MENYIKAPI SIFAT KHUSUS NABI MUHAMMAD SAW
Sy. Muhammad Alwi Almaliki Alhasani
A
Para ulama memberikan perhatian besar terhadap keistimewaan-keistimewaan khusus Nabi Muhammad SAW dengan menyusun beberapa karangan dan memberikan komentar (syarah) dengan membuat kajian khusus dalam masalah tersebut. Karya paling populer dan terlengkap tentang keistimewaan Nabi Muhammad SAW adalah Al-Khashaishul Kubra yang disusun oleh Al-Imam Al-Hafidz Jalaluddin Al-Suyuthi.
Dalil tentang keistimewaan Nabi Muhammad SAW ini sangatlah banyak. Ada yang sanadnya shahih dan adda yang tidak. Maka persoalan semacam ini adalah persoalan khilafiah (hal yang memicu perbedaan pendapat).
Diskusi para ulama mengenai keistimewaan kenabian ini, ada semenjak dahulu dan hanya berkisar antara benar dan salah, sah dan batal, namun tidak terkait antara kufur dan iman. Para ulama berselisih pendapat dalam banyak hadist. Mereka berbeda pendapat dalam menilai keshahihan, kelemahan, atau bahkan penolakan sebuah hadist semata-mata karena perbedaan perspektif dalam menilai sanad dan kredibilitas perawinya.
Siapapun yang menshahihkan hadist dhaif atau mendhaifkan hadist shahih, menetapkan hadist yang ditolak atau menolak hadist yang ditetapkan dengan argumentasi, penafsiran, atau (syubhat) kesamaran dalili, berarti ia telah menempuh metode para ulama dalam melakukan kajian dan analisa. Dalam hal ini adalah haknya sebagai manusia yang dikaruniai akal dan pemahaman. Kesempatan telah terbuka, medan terbentang luas, dan ilmu akan tersebar di tengah komunitas manusia.
Sungguh Nabi Muhammad SAW selaku imamnya para cendekiawan, penghulu para ulama, Nabi teragung dan Rasul termulia, telah memberikan motivasi umatnya untuk mengkaji dan menganalisa. Beliau SAW telah menetapkan dua pahala bagi mujtahid yang mencapai kebenaran dan satu pahala bagi yang gagal mencapainya.
Para ulama senantiasa memberikan toleransi dalam mengutip keistimewaan khusus Nabi SAW. Mereka berpendapat bahwa keistimewaan ini dapat dikelompokan dalam keutamaan beramal (fadhailil amal). Keistimewaan ini tidak ada hubungannya dengan hukum halal dan haram.
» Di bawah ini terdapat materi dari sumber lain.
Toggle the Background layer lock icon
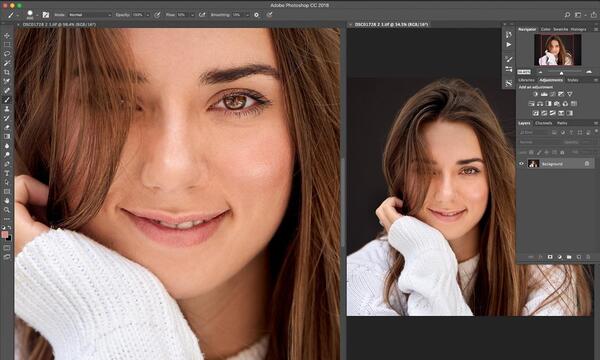 point(587,164)
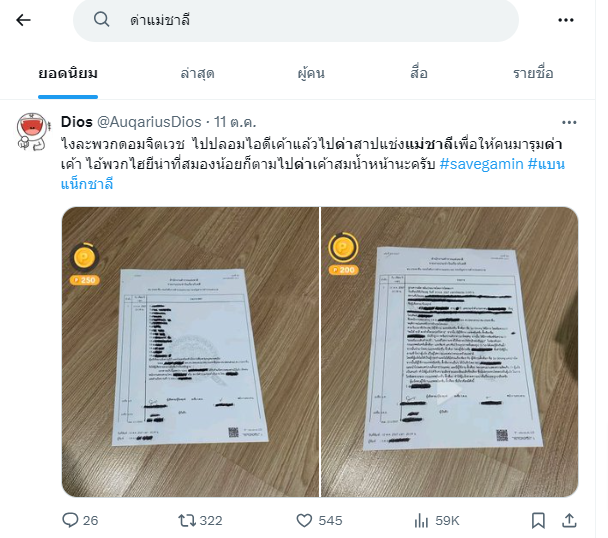Open the @AuqariusDios profile handle
Screen dimensions: 608x538
149,122
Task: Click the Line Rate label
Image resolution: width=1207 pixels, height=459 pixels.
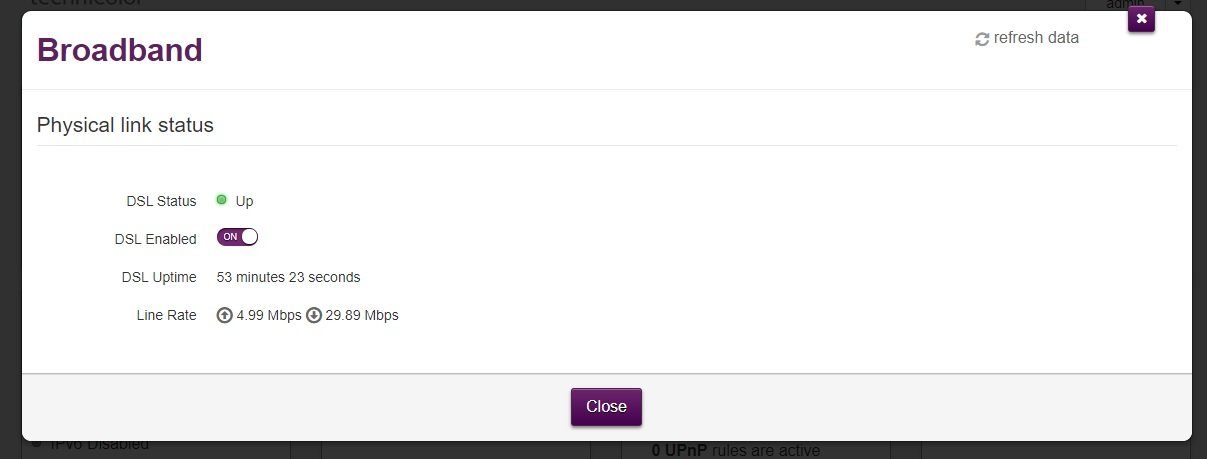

Berdasarkan hal ini, para ulama merumuskan kaidah-kaidah pengamalannya menggunakan hadits-hadits yang statusnya lemah untuk keutamaan beramal, selama hadits tersebut tidak termasuk kategori palsu dan bathil, yang sesuai dengan kriteria-kriteria yang masuk pada persoalan ini.
Para ulama tidak mensyaratkan shahih secara makna yang diistilahkan padanya. Jika kami berpendapat dengan mensyaratkan dalil-dalil tentang keistimewaan ini dengan kriteria yang baku, tentu tidak mungkin bagi kami untuk mengisahkan sejarah perjalanan hidup Nabi SAW sebelum dan sesudah diangkat menjadi Nabi SAW.
Di sisi lain, anda menjumpai kitab-kitab para pakar hadist yang menjadi sandaran (rujukan) dan perbuatan mereka yang menjadi pedoman. Dari merekalah kami mengerti mengenai yang boleh dan yang tidak dalam menyebutkan hadist dhaif. Anda akan menjumpai keistimewaan khusus Nabi SAW dalam kitab-kitab para pakar hadist dipenuhi dan sarat dengan hadist-hadist maqthu (disandarkan pada tabiin), hadist hadist mursal (menggugurkan satu rawi dari kalangan sahabat), dan informasi yang dikutip dari para dukun atau semisalnya karena hal itu adalah sesuatu yang diperbolehkan untuk disebutkan pada persoalan ini.
Catatan: Di antara sifat khusus Nabi SAW yang tidak sama dengan umat Islam adalah bolehnya berpoligami lebih dari empat istri, dan darah beliau SAW tidak najis.